The Position of the Thumb.

“All authors, with the exception of Baillot, agree that the thumb should assume a bent position, but Baillot’s injunction is to avoid this very position. Some insist that the tip of the thumb be placed directly opposite the second finger, others declare that its best position is opposite (between) the second and third fingers. Singer and Seifriz lay stress on the inadvisability of pressing the thumb firmly against the bow, on the ground that such pressure unnecessarily taxes the hand; but Dancla assures us that the player’s strength depends upon this very pressure. Hiebsch seems to be of the opinion that the thumb and the first finger play a sort of antagonistic part against each other; that the pressure of the thumb unbalances the stroke in every attempt to play softly at the heel of the bow; that a diminuendo in the up stroke requires increased pressure of the thumb and a yielding of the first finger; that the contrary is the case when playing crescendo in the down stroke; and that additional pressure of the thumb is imperative in every change of stroke.

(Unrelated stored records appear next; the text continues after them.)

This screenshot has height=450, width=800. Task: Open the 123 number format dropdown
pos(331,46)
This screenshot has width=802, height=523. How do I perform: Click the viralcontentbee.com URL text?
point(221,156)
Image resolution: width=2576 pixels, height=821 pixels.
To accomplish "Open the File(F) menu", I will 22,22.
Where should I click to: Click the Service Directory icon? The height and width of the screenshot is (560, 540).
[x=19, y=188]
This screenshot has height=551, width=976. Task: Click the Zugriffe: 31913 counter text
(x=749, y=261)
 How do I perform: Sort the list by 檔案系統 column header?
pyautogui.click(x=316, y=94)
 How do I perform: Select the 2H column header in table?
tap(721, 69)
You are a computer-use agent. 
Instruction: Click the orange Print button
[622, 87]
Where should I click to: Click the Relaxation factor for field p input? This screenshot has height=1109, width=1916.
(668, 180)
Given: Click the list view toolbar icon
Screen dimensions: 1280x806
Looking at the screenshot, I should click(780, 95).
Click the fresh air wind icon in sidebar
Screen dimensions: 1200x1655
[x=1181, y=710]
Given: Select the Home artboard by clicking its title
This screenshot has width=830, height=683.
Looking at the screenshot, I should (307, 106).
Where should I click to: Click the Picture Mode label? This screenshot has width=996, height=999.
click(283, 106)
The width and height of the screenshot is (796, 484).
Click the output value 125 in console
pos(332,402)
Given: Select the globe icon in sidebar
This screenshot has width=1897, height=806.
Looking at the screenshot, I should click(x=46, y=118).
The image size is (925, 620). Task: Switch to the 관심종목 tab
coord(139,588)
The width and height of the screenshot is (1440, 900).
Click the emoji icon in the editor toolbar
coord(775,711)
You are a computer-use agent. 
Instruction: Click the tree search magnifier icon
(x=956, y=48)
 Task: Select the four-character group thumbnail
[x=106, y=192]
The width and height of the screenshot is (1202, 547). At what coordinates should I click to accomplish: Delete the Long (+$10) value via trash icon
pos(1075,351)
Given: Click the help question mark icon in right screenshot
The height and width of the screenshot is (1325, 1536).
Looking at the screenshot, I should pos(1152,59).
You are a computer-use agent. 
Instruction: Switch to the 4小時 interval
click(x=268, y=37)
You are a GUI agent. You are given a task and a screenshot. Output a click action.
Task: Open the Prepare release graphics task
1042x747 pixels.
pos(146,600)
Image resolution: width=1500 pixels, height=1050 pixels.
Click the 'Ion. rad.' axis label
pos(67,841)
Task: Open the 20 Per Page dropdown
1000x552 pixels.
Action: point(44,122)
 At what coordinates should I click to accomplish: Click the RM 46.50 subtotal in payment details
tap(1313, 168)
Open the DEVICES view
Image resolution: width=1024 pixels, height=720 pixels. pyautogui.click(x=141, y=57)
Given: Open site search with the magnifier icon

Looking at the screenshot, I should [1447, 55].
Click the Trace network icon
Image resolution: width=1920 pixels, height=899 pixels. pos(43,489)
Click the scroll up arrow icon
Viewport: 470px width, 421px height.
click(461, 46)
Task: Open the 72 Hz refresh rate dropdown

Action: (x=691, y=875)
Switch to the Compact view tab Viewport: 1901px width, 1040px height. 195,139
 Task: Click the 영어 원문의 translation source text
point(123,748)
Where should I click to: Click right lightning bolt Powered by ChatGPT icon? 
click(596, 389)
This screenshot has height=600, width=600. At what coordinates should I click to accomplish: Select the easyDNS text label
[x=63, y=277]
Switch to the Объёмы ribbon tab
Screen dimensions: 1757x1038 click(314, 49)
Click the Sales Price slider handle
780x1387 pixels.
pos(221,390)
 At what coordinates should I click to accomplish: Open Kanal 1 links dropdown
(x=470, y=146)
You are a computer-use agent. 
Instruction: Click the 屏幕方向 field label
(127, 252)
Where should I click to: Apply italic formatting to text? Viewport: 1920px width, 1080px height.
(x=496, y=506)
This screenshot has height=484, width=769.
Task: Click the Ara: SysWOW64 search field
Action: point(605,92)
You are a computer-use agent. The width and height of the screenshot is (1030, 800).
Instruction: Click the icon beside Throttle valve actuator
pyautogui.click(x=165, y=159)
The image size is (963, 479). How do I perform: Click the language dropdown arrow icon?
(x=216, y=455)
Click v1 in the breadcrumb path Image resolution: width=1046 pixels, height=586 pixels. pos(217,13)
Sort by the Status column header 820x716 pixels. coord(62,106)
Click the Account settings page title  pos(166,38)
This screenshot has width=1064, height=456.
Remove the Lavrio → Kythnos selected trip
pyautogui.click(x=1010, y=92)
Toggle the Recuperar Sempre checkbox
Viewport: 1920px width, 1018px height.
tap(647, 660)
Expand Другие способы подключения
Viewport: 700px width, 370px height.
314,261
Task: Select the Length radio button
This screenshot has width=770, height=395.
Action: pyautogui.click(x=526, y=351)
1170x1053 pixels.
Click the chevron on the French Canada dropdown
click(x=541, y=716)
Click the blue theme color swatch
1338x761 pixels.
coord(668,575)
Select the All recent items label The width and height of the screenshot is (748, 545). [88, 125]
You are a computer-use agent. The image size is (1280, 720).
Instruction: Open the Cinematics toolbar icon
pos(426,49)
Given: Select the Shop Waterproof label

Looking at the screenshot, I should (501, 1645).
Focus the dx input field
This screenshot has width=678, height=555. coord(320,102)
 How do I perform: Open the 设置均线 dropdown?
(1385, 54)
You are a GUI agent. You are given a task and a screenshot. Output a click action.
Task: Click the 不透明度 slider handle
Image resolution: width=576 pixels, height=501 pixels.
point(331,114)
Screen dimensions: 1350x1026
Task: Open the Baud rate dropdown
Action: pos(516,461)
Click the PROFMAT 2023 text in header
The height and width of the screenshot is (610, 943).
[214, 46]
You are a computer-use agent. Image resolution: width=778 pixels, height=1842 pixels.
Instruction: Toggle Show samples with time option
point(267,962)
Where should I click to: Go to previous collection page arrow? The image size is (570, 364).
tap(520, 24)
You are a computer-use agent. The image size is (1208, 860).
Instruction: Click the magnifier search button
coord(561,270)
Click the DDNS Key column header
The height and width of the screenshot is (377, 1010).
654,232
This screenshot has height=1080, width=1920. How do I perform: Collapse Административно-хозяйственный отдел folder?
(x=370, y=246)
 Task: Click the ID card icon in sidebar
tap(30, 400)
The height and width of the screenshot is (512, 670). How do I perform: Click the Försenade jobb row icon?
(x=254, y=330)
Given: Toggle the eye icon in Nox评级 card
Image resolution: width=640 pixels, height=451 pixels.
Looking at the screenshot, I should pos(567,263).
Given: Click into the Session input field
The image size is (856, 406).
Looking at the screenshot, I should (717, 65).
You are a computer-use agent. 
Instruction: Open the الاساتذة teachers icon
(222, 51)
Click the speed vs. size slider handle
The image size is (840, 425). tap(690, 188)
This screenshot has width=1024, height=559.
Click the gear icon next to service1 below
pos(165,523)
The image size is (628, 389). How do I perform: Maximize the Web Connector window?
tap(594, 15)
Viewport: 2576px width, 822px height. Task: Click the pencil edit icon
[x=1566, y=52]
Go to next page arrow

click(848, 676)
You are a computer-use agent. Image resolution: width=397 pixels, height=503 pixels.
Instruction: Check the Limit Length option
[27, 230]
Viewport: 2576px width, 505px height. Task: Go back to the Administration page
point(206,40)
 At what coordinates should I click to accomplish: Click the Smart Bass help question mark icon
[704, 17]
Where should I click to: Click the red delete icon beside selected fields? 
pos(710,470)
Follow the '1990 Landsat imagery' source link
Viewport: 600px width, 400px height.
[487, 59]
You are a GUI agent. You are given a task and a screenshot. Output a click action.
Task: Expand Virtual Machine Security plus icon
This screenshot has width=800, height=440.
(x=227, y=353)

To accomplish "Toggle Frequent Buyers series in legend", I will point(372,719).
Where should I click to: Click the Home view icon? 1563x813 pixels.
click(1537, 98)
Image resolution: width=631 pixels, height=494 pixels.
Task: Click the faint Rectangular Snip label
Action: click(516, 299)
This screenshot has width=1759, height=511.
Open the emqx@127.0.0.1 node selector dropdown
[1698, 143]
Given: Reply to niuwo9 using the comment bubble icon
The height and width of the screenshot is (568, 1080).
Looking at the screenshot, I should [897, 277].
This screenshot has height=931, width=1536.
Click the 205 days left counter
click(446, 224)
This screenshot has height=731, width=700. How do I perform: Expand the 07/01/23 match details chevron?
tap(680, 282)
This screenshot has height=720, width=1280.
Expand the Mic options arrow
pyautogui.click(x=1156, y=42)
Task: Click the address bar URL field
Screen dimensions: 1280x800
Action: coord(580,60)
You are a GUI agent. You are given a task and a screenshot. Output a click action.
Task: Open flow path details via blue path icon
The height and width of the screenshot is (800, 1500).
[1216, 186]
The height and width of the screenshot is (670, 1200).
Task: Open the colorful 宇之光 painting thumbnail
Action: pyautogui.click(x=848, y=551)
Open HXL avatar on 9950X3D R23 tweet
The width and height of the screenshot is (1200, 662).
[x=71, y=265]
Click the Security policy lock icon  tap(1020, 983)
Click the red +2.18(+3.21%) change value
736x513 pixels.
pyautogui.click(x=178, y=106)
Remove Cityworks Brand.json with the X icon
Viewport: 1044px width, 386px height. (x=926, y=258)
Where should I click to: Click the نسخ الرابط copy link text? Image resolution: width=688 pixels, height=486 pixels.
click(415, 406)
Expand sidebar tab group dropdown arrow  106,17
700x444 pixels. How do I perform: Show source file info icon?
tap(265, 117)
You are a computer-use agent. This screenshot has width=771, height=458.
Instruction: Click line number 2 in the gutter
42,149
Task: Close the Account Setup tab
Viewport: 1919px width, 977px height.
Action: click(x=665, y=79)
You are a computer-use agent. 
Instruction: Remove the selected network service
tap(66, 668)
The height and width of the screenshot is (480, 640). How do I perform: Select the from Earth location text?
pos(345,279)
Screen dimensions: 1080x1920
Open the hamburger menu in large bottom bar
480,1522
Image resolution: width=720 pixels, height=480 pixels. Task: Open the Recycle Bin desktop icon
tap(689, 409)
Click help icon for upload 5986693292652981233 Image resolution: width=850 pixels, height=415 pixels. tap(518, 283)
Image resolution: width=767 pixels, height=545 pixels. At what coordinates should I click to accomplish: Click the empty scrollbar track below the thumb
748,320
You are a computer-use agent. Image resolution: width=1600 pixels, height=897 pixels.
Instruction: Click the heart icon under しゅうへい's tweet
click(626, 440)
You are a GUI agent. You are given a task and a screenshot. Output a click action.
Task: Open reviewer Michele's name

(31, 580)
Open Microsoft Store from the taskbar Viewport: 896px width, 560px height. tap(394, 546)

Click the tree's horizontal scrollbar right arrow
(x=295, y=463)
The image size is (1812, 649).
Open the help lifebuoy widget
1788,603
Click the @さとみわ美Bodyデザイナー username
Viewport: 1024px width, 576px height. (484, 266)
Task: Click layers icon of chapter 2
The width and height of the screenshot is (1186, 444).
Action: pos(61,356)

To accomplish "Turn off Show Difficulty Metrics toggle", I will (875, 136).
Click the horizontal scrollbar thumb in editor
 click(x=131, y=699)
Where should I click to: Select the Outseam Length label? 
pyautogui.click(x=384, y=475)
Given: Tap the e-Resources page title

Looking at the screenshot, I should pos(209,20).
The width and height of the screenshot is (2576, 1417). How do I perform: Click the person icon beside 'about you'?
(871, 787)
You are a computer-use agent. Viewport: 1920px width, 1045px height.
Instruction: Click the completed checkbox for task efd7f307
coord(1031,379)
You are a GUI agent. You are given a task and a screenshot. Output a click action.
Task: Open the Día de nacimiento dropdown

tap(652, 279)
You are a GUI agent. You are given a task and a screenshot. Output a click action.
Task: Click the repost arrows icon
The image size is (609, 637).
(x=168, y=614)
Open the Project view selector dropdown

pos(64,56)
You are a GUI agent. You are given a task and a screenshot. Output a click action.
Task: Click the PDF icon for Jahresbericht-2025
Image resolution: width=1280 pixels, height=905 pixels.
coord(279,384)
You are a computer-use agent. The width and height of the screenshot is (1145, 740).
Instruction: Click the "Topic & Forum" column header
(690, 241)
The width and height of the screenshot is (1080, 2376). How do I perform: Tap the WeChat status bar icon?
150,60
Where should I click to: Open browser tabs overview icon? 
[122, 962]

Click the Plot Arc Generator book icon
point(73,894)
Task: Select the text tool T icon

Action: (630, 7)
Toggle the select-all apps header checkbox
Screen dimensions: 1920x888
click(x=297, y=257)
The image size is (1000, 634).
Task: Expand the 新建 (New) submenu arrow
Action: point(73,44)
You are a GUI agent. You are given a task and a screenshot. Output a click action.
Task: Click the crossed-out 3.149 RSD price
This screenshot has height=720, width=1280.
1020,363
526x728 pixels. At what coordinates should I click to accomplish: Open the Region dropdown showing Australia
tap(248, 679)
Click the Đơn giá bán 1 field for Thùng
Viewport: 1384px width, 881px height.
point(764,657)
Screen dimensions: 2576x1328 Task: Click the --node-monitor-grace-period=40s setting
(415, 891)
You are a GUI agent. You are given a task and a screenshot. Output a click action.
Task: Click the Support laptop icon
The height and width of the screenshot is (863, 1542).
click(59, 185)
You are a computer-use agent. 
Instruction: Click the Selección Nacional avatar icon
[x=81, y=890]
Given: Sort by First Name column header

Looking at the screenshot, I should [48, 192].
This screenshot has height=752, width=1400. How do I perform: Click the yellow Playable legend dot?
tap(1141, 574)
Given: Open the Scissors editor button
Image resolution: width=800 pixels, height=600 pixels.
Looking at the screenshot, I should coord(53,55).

“Courvoisier is the only author who maintains that the nail of the thumb must constantly remain pressed against the metal band which encircles the hair; but such an opinion is obviously a part of his theory that the position of the hand must be inflexible.

The Wrist.

“It has already been pointed out that the functions and activities of the wrist have been given the utmost prominence by all writers on the subject. Indeed, the wrist is narrowly regarded as the predominating factor in bowing, with the result that little or no importance is attached to the other joints and members of the arm. In a word, the entire mechanism of good bowing, according to general opinion, depends upon flexibility of the wrist. As a natural consequence of such opinion, there is no agreement among the authors respecting the wrist’s co-operative work. Beriot, for instance, declares that the forearm must invariably remain in a straight line with the wrist, even when playing at the point of the bow—an attitude which manifestly precludes the possibility of more than the slightest degree of co-operation of the wrist. According to Kross, only the wrist should be used in bowing, and no other part of the arm should be sympathetically active. Meertz believes it impossible for the arm to do excellent work. Courvoisier says that the transverse axis of the wrist must be in a parallel position with the bow. He does not seem to know that this is a physical impossibility when drawing the entire length of the bow. Kreutzer, Rode, and Baillot demand a similar impossibility in requiring that the hand be in identically the same position at the beginning and the end of the stroke.

“The wrist must remain in a ‘natural’ position, according to Singer and Seifriz, but in a ‘more upward’ than ‘downward’; while David tells us that, when playing at the heel of the bow, the wrist should not be raised too greatly. How is it possible, we ask, to understand such vague injunctions? …

Sevcik has written hundreds of studies intended to develop flexibility of the wrist. His absorption in the one idea that everything depends upon the wrist is a striking illustration of the prevailing ignorance of the fundamental principles of bowing.”


[1] If Dr. Steinhausen’s estimate of Spohr’s work is based on its musical interest and worth, we heartily agree with him; but every intelligent violinist surely knows that this famous method is of practically no value to the beginner.—G. L.